Stanley R. Gumberg (May 30, 1927 - February 16, 2009) was an American businessman, investor, philanthropist, and sailor. He was chairman of J.J. Gumberg Co.

==Biography==
Gumberg was born to a Jewish family in Pittsburgh on May 30, 1927, the son of Lillian (née Zimmer) and Joseph J. Gumberg. His father operated a real estate brokerage, J.J. Gumberg Company, which he founded in 1923. His wife owned and operated bookstores in the Pittsburgh neighborhoods of Squirrel Hill (where Gumberg was raised) and Shadyside. After graduating from Taylor Allderdice High School, he joined the United States Navy where he served as a medical assistant.
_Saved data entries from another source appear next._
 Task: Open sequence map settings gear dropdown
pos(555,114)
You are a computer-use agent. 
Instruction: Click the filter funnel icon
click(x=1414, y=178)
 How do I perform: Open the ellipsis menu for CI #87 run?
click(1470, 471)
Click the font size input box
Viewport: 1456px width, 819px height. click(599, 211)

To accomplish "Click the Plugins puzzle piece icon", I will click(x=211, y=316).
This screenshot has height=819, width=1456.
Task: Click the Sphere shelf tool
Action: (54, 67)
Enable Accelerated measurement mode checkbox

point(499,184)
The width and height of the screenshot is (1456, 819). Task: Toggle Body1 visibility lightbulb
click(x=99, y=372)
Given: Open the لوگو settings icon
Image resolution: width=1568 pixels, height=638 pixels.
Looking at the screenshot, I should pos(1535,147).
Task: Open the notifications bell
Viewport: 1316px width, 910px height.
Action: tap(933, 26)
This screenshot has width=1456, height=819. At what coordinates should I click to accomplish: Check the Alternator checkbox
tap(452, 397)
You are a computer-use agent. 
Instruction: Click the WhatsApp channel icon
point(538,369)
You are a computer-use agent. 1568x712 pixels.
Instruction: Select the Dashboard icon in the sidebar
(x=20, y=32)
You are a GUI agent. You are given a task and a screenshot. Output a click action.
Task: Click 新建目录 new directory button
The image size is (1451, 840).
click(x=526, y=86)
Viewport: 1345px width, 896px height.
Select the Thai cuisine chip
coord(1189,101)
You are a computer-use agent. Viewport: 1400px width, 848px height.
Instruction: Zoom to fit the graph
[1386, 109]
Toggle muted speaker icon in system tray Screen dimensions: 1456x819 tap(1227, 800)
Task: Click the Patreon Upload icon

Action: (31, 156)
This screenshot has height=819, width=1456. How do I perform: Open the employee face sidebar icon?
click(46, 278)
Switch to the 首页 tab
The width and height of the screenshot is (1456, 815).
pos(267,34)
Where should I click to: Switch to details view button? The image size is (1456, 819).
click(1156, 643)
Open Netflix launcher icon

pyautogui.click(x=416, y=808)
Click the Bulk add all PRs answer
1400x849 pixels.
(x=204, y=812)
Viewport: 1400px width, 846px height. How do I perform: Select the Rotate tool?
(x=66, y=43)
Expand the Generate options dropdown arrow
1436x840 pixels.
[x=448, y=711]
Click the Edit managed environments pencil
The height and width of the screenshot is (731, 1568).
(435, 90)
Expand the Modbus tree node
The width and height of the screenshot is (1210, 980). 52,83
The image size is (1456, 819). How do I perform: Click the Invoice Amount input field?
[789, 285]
Using the G.I. Bill, he graduated with a B.A. from Duquesne University in 1950 and then went to work for his father's firm. In 1964, after building the Quaker Village shopping center in Leetsdale, the focus of the company shifted to development. Thereafter, he presided over the development of some of the region's first shopping malls and expanded out of the state via a relationship with Walmart. At the time of his death, Gumberg controlled over 15 million square feet of retail properties in six states including the malls at Pittsburgh's Waterworks, Clearview Mall in Butler, and North Hills Village.

Buncher belonged to the older generation of Pittsburgh real estate developers––such as Edward J. Lewis, Joseph Soffer, Jack Buncher, and Leonard Rudolph––who conducted business with a handshake.

==Philanthropy==
Gumberg was active in donating to educational and Jewish causes. Gumberg served on the board of Duquesne University—where the Gumberg Library is named in his honor—for over twenty years. He served as chairman of the board of Montefiore Hospital and presided over its sale in 1990 to form the Jewish Healthcare Foundation. He also served on the boards of Carnegie Mellon University (where he utilized his construction aptitude to oversee over $100 million in new projects); Seton Hill University; Westminster University, and the Urban League.

==Horse racing==
For over 40 years, Gumberg owned and operated the thoroughbred racing stable, Skara Glen Stables in Greensburg, Pennsylvania. Famous progeny include Cinnomon Sugar, Weekend Madness, Red Roses Story, Jazil and Rags to Riches, along with the hunter, Corsani, and show jumper, Chinita.

==Personal life==
He married Marcia Morgan soon after graduating high school; they had three sons: Ira, Lawrence, and Andrew. Gumberg and his wife were avid collectors of art and his wife chaired the board of the Carnegie Museum of Art. The couple were members of Rodef Shalom Congregation in Shadyside, Pittsburgh. He died of lung cancer on February 16, 2009, at his home in Pittsburgh. His son Ira J. Gumberg, purchased the family interest in J.J. Gumberg Co. from his two brothers and serves as its chairman and CEO; he is married to Anita Courcoulas. Gumberg's son, Lawrence, is president of Pittsburgh-based LG Realty Advisors Inc; he is married to Ina Gumberg. Gumberg's son, Andrew, is president and CEO of Fort Lauderdale-based Gumberg Asset Management Corp; he is divorced from Lorraine Abruzzo and since remarried to Christine "Christy" Ann McMullian.